Poder e influencia, cuando se emplean mal
Herodes Antipas, que había heredado de su padre, Herodes el Grande, Galilea, era un rey –o mejor tetrarca- débil y, en cuanto tal, un tanto contradictorio. Por una parte, “respetaba a Juan, sabiendo que era un hombre justo y santo”, y, simultáneamente, “lo había mandado prender y lo había metido en la cárcel encadenado”. ¿Cómo compaginaba Herodes el respeto con el encarcelamiento del inocente? ¿No tuvo otra forma más transparente de defenderle que encadenarle en la cárcel como si de un delincuente peligroso se tratara? Son contradicciones que, a veces, tenemos los humanos. Y, en el caso de Herodes, hubo mediaciones que facilitaron su actuación. El Bautista había denunciado su situación matrimonial irregular, y esta denuncia motivó que Herodías, “mujer de su hermano Filipo con la que Herodes se había casado”, aborreciera a Juan y quisiera matarlo.

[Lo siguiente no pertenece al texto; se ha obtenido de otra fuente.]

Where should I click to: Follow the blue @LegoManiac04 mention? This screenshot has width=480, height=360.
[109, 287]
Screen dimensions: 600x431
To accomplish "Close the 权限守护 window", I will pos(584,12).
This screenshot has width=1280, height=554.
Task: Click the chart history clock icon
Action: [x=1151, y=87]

La ocasión para Herodías llegó cuando Herodes juró a la hija de Herodías lo que nunca tenía que haber jurado, y ésta ofreció a su madre lo que nunca tenía que haber ofrecido; ésta, a su vez, aconsejó a su hija lo que nunca tenía que haber pedido, y el rey mandó ejecutar el deseo de la joven que, aunque lo hubiera jurado, nunca tenía que haber cumplido. Así acabó Juan, por obra y gracia del “zorro” Herodes –en boca de Jesús-, que se creyó dueño de vidas y haciendas, dejándose influenciar por la voluble y arbitraria Herodías.
Honradez, coherencia, transparencia
De Juan aprendemos, en particular, reciedumbre de carácter, todo lo contrario de Herodes, y coherencia de vida. Vivía como predicaba, y comía y vestía en consonancia con lo que decía. Nadie pudo encontrar en él doblez alguna. Era un hombre de una pieza. Hasta dar con Jesús tiene discípulos; una vez que lo señala no tiene empacho alguno en decir a sus discípulos que sigan a Jesús, porque su papel ya está cumplido.
Fue un hombre austero, íntegro y honrado. Su misión fue dar testimonio de la Verdad y, por ella y por él, predicar las verdades con minúscula a soldados, devotos, pecadores, reyes, a todos para que todos pudieran llegar y alcanzar la Verdad hecha carne. Y por amor a la verdad y denunciar la mentira fue encarcelado, encadenado y, finalmente, decapitado.
El martirio de Juan nos invita a intentar vivir, y si fuera necesario morir, dando testimonio inequívoco de Cristo, con palabras –que si son verdaderas siempre denuncian- y con la vida, que hará creíbles nuestras palabras. Y que lo hagamos con formas, confesando como Juan: “Él tiene que crecer y yo menguar” (Jn 3,30).